Bug 96401 - FILEOPEN: DOCX - Specific file reported as corrupted (openable in MSO but not in other programs because of unzip error, backslash "\" as filename separator)
Summary: FILEOPEN: DOCX - Specific file reported as corrupted (openable in MSO but not...
Status: RESOLVED FIXED
Alias: None
Product: LibreOffice
Classification: Unclassified
Component: Writer (show other bugs)
Version:
(earliest affected)
Inherited From OOo
Hardware: All All
: lowest normal
Assignee: Mike Kaganski
URL:
Whiteboard: interoperability target:24.2.0
Keywords: filter:docx
: 97379 (view as bug list)
Depends on:
Blocks: DOCX-Opening
  Show dependency treegraph
 
Reported: 2015-12-11 07:51 UTC by petur
Modified: 2023-12-14 10:50 UTC (History)
10 users (show)

See Also:
Crash report or crash signature:


Attachments
This file is reported as corrupted (9.32 KB, application/vnd.ms-word.document.12)
2015-12-11 07:51 UTC, petur
Details

Note You need to log in before you can comment on or make changes to this bug.
Description petur 2015-12-11 07:51:35 UTC
Created attachment 121217 [details]
This file is reported as corrupted

From time to time I get a .docx file that LibreOffice reports as corrupted and refuses to open, the file opens fine in MS Office.

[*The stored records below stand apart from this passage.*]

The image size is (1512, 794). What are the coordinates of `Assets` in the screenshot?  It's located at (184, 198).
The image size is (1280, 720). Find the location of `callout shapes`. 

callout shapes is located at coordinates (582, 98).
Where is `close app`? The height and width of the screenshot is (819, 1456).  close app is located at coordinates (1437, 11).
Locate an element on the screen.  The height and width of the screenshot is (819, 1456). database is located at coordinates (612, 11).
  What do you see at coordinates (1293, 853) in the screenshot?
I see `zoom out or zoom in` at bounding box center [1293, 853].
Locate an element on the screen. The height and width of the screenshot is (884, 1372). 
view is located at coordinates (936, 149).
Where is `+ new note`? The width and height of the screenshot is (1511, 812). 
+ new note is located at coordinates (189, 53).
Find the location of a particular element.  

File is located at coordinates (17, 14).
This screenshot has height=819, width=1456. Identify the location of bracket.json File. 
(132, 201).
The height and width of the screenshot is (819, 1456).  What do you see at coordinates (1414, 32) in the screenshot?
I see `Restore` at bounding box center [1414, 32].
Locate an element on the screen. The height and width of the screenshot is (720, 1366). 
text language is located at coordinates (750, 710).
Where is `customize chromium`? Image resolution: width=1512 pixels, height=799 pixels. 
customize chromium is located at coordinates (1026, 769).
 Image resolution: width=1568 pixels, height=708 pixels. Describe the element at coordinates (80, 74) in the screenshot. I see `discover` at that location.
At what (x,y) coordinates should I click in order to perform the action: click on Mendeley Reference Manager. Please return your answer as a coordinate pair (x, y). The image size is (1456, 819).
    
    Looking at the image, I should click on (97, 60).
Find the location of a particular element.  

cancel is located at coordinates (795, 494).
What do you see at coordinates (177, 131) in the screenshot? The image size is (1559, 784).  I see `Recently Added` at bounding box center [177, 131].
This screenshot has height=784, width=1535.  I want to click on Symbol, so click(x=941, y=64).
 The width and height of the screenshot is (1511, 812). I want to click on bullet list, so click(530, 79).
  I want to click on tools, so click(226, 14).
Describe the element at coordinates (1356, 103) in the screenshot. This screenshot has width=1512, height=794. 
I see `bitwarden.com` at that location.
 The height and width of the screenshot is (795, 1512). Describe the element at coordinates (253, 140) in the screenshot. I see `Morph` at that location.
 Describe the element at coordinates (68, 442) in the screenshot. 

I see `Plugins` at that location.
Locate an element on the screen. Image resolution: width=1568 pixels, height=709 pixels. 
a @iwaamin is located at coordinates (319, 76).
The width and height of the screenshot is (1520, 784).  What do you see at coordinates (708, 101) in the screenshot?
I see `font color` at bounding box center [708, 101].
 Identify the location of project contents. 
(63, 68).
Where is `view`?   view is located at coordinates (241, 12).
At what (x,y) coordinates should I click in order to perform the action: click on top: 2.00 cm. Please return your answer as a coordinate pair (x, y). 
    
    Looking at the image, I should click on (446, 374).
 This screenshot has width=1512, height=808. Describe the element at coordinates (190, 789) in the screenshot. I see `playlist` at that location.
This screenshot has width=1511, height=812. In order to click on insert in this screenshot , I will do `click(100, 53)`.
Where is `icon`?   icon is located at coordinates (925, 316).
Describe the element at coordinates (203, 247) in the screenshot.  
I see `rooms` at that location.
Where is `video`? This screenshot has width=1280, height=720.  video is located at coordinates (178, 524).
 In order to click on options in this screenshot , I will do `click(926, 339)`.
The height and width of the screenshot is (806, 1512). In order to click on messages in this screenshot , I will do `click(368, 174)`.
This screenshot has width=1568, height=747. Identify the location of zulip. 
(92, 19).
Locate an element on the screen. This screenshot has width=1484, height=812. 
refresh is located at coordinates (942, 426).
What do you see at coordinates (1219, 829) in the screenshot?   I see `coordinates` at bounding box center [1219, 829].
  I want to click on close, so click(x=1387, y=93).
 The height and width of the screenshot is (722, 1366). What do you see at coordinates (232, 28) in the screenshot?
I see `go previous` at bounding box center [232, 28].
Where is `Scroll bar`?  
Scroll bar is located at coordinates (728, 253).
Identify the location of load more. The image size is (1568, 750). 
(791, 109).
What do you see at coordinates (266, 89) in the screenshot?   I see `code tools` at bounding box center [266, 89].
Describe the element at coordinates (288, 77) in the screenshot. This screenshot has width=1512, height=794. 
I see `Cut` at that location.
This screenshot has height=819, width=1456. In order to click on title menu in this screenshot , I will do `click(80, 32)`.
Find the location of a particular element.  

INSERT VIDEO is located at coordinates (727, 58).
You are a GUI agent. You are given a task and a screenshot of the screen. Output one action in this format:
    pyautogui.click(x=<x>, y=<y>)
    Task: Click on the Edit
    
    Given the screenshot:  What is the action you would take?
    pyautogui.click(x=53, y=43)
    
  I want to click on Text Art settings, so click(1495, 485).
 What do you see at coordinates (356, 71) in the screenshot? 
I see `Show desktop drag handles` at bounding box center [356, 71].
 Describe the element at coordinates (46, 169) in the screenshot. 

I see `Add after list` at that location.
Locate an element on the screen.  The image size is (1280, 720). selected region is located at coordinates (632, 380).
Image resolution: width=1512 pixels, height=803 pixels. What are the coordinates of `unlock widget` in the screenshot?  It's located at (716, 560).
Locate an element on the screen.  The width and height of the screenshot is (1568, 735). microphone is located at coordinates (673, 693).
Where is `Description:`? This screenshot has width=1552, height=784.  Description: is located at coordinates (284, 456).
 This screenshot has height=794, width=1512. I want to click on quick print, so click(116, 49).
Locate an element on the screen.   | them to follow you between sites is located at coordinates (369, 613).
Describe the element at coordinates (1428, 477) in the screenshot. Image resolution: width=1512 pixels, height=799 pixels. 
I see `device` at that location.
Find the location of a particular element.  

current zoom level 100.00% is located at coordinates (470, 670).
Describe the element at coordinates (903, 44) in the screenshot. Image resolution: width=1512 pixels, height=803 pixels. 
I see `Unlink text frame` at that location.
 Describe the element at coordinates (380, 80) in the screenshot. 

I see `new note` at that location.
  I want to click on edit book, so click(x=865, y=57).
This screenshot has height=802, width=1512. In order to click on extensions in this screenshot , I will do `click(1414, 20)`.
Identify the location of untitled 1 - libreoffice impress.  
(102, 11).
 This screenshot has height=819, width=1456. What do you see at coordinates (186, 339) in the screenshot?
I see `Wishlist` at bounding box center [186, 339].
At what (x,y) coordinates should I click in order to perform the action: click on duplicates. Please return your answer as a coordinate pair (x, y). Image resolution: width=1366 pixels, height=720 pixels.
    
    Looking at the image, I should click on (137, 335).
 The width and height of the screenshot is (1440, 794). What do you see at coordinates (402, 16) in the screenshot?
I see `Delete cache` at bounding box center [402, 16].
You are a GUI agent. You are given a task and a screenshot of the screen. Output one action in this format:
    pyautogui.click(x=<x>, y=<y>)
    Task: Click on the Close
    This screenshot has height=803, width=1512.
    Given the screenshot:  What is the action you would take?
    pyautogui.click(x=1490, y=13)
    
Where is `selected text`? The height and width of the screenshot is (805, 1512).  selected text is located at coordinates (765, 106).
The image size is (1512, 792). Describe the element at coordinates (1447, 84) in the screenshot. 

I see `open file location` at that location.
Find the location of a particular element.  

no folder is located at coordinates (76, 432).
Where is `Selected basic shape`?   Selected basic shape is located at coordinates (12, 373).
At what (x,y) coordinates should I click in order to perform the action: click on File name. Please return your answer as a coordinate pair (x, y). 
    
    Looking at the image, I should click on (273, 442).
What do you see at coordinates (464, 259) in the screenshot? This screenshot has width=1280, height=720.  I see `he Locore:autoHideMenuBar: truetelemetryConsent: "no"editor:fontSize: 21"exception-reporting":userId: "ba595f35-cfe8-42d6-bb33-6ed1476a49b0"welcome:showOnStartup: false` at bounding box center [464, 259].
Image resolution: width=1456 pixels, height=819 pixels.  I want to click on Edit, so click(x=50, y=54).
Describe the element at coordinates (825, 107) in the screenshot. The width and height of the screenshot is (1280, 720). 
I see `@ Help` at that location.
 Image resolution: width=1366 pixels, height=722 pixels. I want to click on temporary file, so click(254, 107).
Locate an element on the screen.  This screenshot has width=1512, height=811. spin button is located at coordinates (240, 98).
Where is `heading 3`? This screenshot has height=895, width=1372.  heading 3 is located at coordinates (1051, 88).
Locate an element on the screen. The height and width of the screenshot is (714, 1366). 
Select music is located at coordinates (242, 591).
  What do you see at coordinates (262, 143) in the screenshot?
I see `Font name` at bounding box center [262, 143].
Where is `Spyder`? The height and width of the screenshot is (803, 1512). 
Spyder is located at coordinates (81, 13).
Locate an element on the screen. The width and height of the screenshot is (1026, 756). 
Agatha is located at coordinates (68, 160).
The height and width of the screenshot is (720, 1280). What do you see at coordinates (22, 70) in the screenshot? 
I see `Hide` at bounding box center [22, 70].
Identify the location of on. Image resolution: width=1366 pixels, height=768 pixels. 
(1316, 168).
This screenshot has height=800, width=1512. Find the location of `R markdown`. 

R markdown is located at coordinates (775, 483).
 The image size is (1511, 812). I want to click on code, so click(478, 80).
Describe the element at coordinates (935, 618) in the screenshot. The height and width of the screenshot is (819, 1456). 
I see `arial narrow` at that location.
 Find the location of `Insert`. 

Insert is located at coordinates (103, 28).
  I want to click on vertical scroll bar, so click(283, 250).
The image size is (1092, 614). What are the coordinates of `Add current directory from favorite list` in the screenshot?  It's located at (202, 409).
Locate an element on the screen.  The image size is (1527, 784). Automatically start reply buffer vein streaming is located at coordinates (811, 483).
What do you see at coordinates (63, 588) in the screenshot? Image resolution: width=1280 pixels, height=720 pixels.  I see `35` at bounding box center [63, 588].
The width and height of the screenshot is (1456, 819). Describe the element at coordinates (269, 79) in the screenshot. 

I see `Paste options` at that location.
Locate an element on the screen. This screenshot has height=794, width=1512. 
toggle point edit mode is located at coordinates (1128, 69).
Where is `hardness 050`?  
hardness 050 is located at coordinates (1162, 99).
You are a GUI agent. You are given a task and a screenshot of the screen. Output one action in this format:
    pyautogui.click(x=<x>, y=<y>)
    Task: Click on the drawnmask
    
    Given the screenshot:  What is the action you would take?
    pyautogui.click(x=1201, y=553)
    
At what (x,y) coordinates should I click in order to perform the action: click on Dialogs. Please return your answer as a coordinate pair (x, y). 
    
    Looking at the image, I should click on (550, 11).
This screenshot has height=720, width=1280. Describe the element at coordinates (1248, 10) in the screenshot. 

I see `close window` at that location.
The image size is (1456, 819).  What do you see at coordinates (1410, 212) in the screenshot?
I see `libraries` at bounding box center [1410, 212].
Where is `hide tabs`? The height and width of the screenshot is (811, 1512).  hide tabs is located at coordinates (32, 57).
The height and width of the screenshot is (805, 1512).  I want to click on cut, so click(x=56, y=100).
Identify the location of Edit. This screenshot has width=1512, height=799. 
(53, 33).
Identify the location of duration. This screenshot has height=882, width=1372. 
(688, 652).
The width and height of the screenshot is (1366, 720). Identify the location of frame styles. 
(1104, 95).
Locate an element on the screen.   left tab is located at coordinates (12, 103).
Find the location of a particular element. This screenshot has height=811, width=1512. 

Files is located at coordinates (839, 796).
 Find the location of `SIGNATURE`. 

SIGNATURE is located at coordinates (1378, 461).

I thought I'd take the time to submit one for debugging.

It is only half a page of text, A quick look at the inside showed no problems to me (can unzip it and open each entry inside with a text editor)
Comment 1 raal 2015-12-11 17:38:46 UTC
I can confirm with Version: 5.2.0.0.alpha0+
Build ID: de9d0e797903e7ecc19be2b05c7e89d5936ae02d
Threads 4; Ver: Linux 4.2; Render: default; 
TinderBox: Linux-rpm_deb-x86_64@70-TDF, Branch:master, Time: 2015-12-03_04:13:00
and 4.4.0.0.alpha2+

from command line:
:1: parser error : Document is empty
PK
^


I can open file with word 2010
Comment 2 Oliver Specht (CIB) 2015-12-16 15:00:05 UTC
The filter detection in oox/source/core/filterdetect.cxx tries to parse the stream in "_rels/.rels" but cannot open it ("_rels" )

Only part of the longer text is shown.